Source extract:

──────────

Recovering heroin addicts speak out on epidemic

The president is making opiate abuse a priority, and it can't come soon enough for addicts in the Chicago area. Five have died in the past week.

“I overdosed. My mother found me in my bedroom upstairs, I guess the paramedics came and they used Narcan, revived me. I don't have any recollection of this,” said recovering addict Jan Pyszka.

Pyszka, 30, has been using heroin for 10 years and was first introduced to the drug as an undergrad.

“I was at Loyola in Chicago and it was one of the students there that was using and I was at a party or something like that and that's how it started,” Pyszka said.

He considers himself lucky to be alive and is now on his way to a treatment facility out of state.

Kurt Scheitler is also in recovery. He’s one-year and 22 days clean.

“30 plus people in the time that I’ve been in and out of recovery…30 people have died?...and 7 people that I’ve known personally this year alone and it's not even April,” Scheitler said. 

Heroin is all around us, like it or not. Needles are discarded in our neighborhood parks.

The National Institute on Drug Abuse says more than 4 million Americans have tried heroin at least once.

Addicts and advocates say this is an uphill battle.

──────────

Data listing:

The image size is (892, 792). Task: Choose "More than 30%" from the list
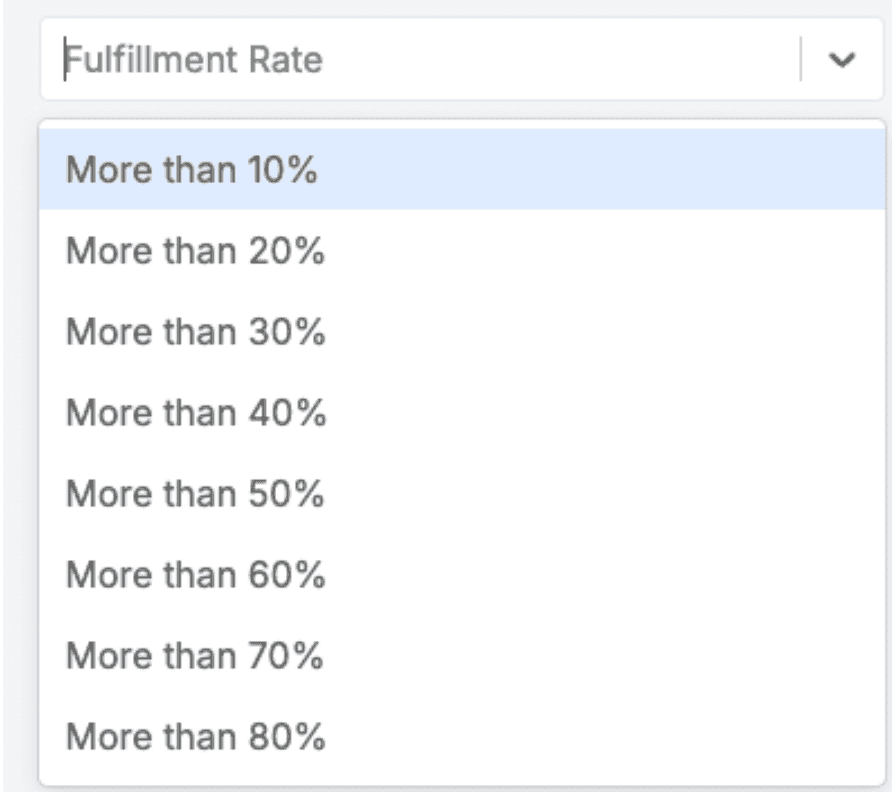coord(195,332)
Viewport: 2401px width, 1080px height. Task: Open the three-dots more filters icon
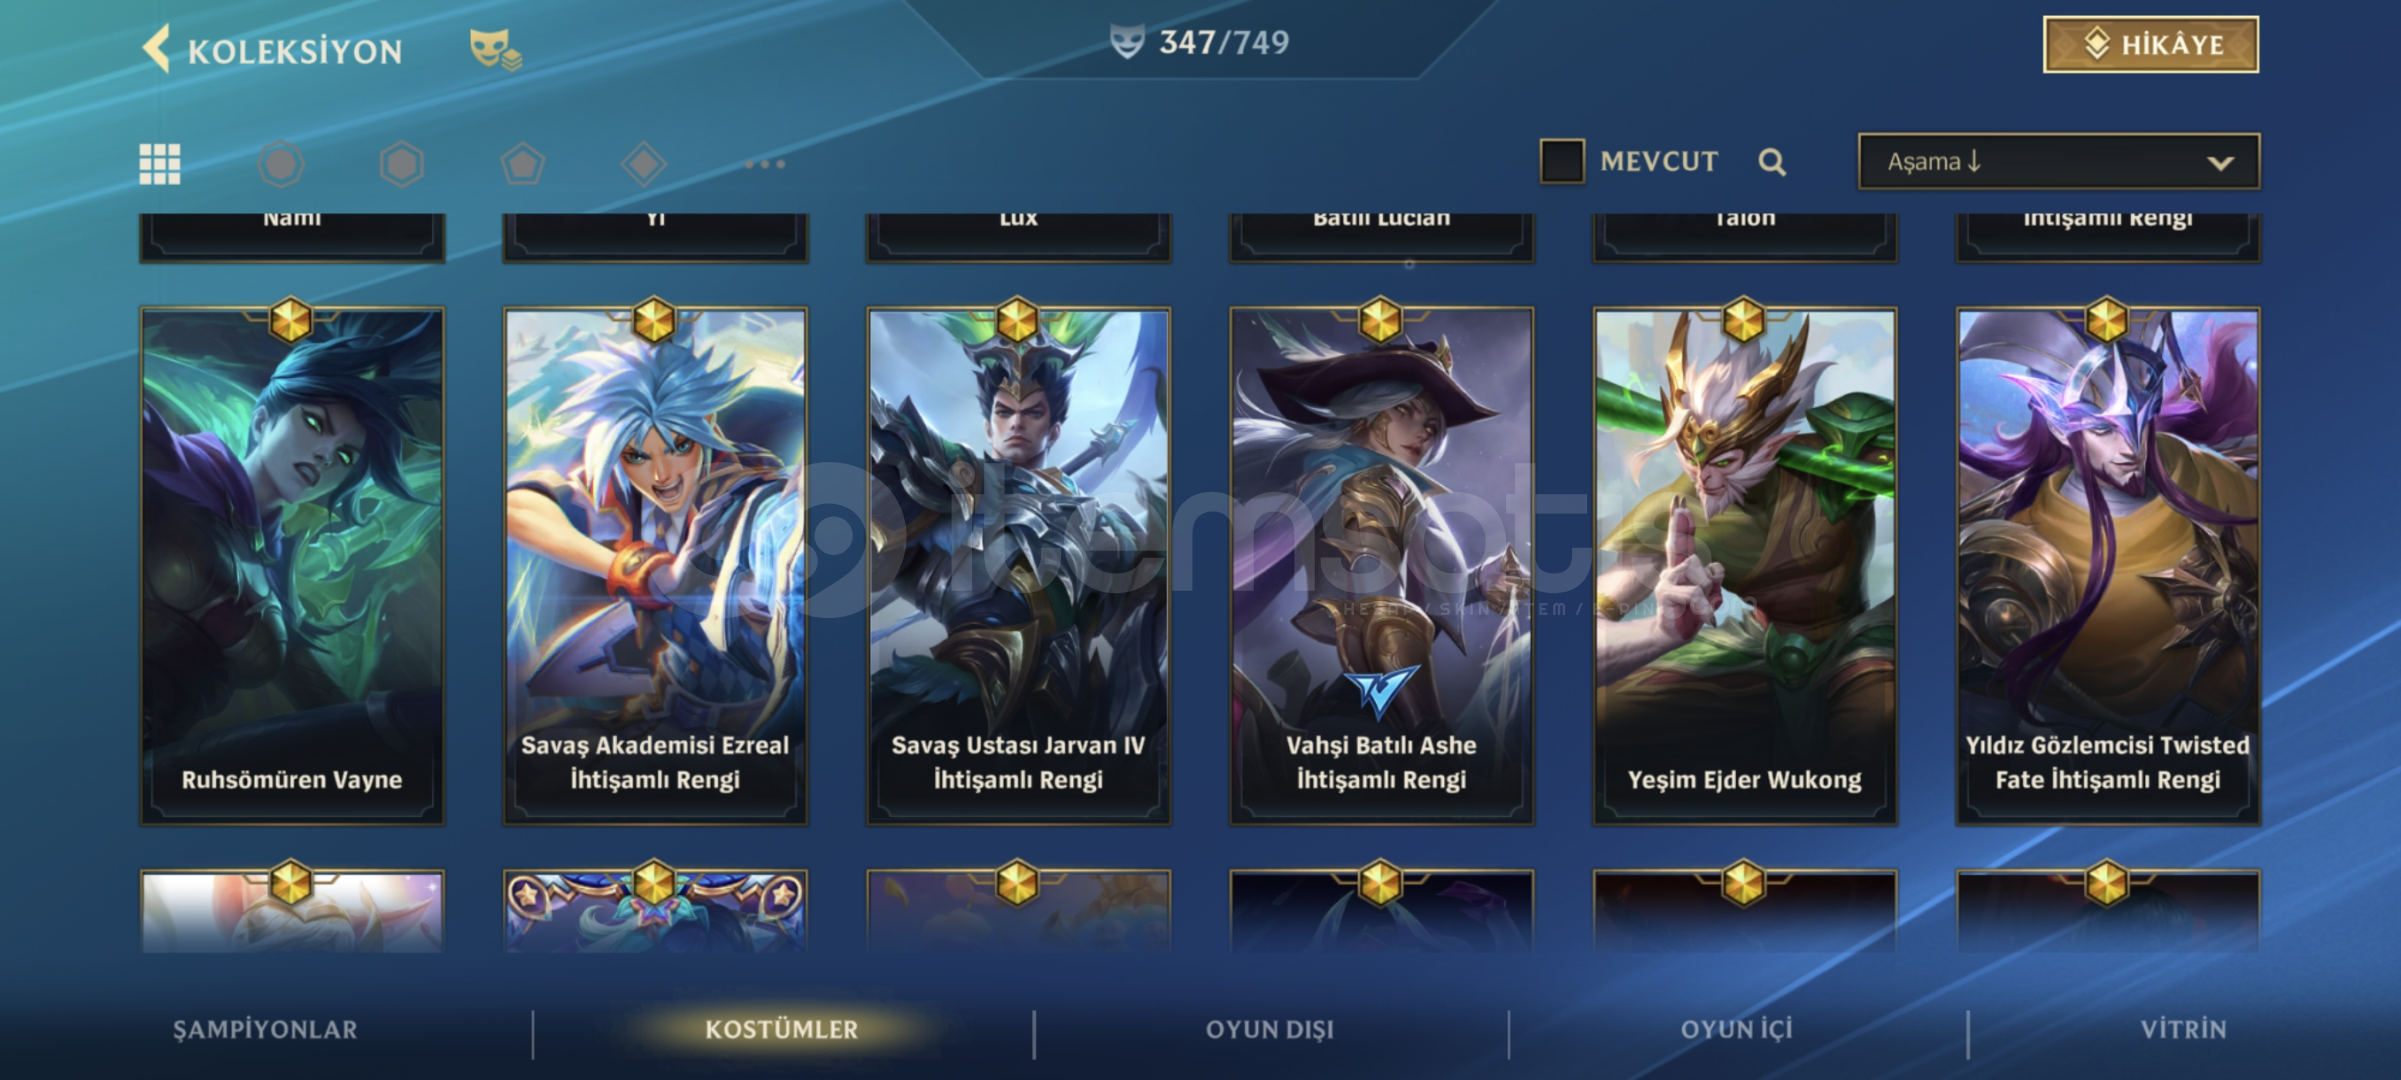(765, 164)
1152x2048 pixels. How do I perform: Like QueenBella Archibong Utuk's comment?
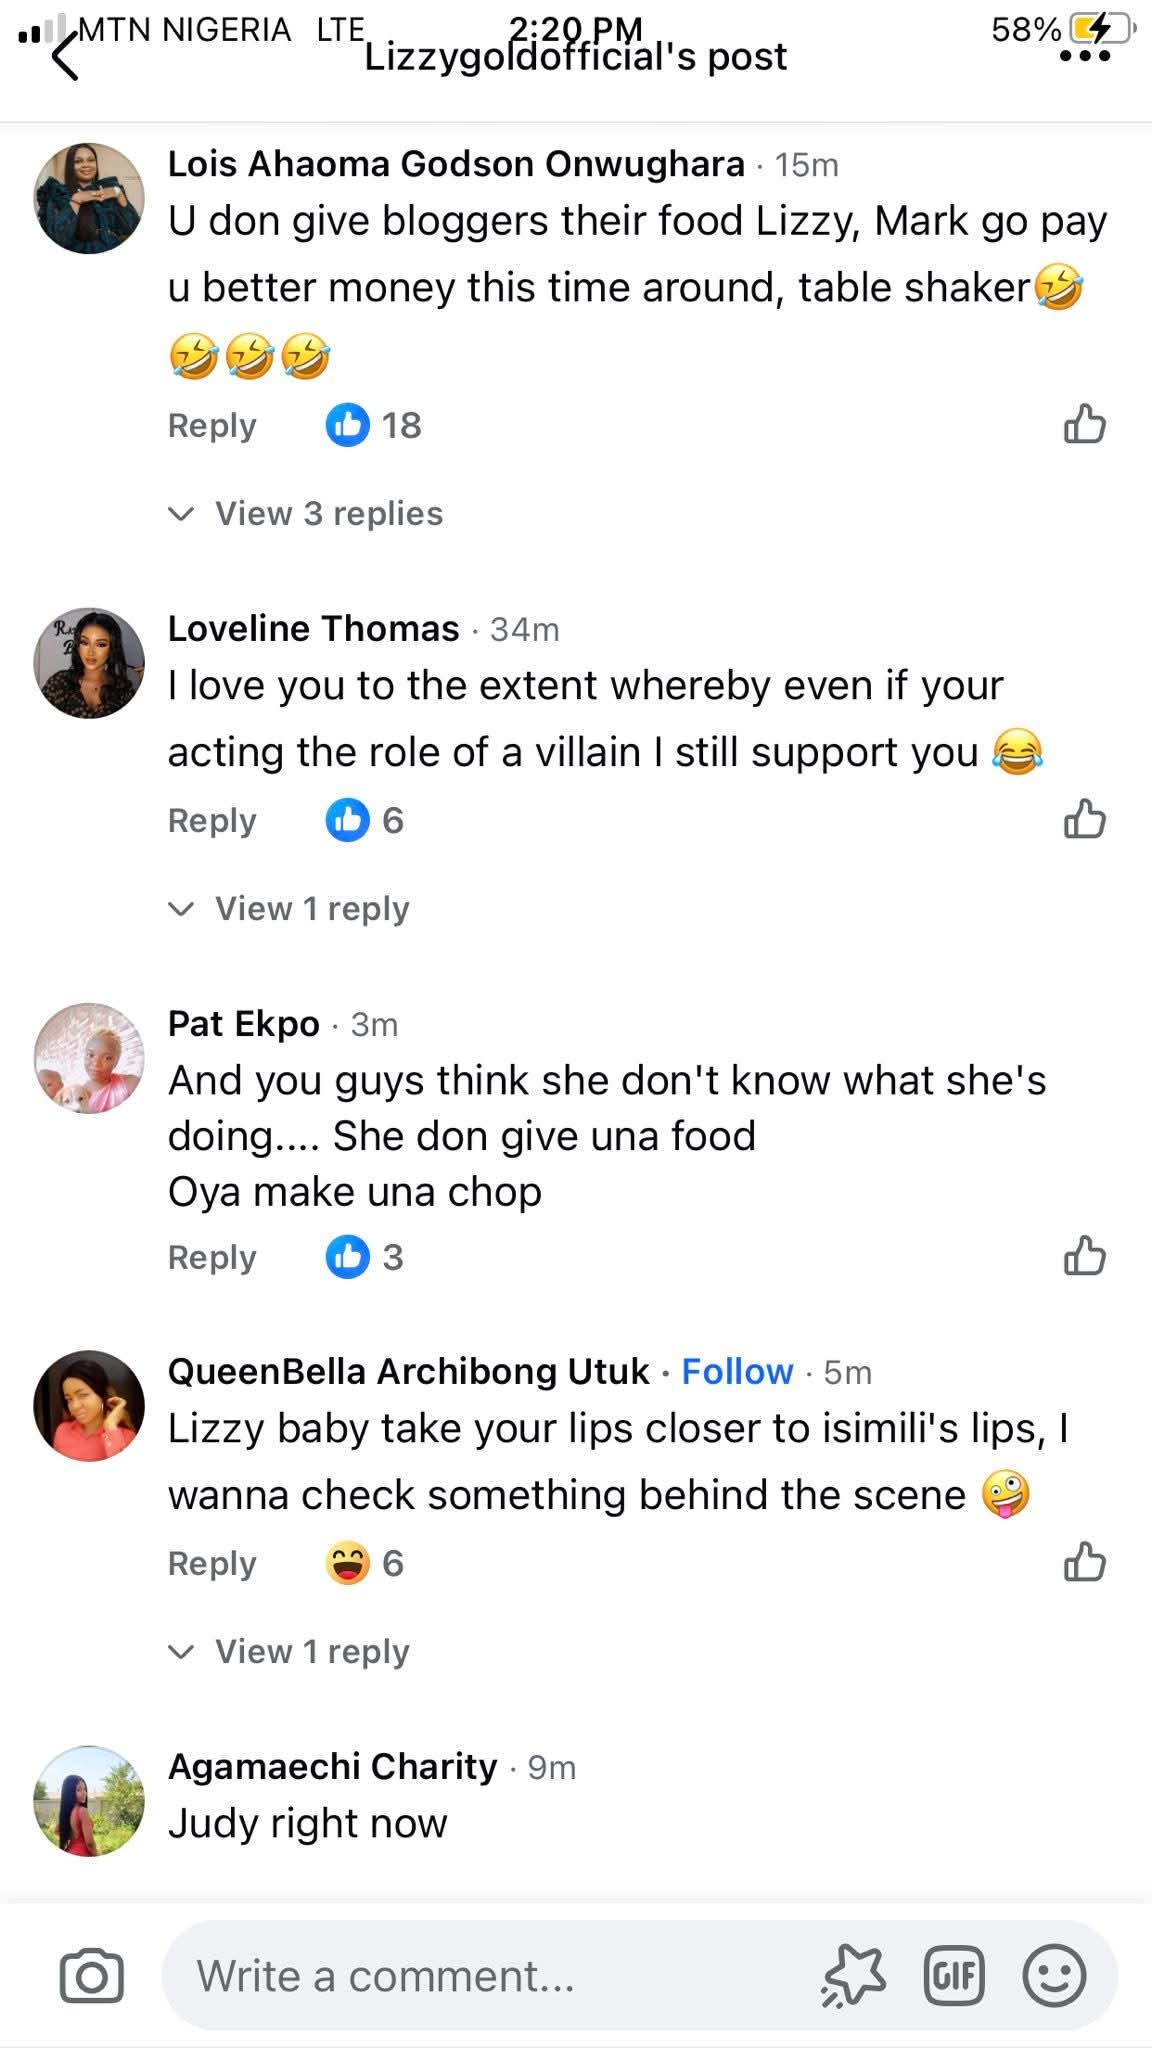[x=1084, y=1562]
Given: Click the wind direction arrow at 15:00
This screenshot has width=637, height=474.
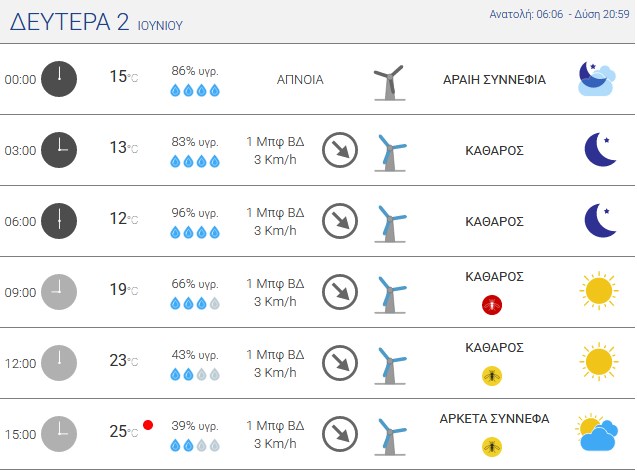Looking at the screenshot, I should pos(340,434).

──────────

Work instruction 1:
Answer these questions from the heroin recovery article:
(a) How old is Jan Pyszka?
(b) At which school was Pyszka a student when he started using heroin?
(c) How long has Kurt Scheitler been clean?
Work instruction 2: Write a continuation of the heroin recovery article, starting after its last sentence.
The material is not needed for the work here.

Answer box 1:
(a) 30
(b) Loyola in Chicago
(c) One year and 22 days

Answer box 2:
“People in Springfield, what's it going to take? When is it that we going to have enough?” Advocate Mike Young said.

Their problem? State funded drug treatment centers are shutting their doors, thanks to the budget stalemate.

Young says there are still some emergency treatment centers or medical detox open, but those only last a few days.

“While you are in there for five days, we are trying to get you into long term residential. Well, the waiting lists are 8-10 weeks long. Well, in that 8-10 weeks, we are watching people die,” Young said.

He says while the centers are closing their doors more and more people are dying due to the disease.

Pyszka doesn't want to be one of them.

“Sometimes there's not a lot of hope, but that's when you get other people that hope for you. Yeah I’ve got a little bit of hope left - I’ve got a little bit,” Pyszka said.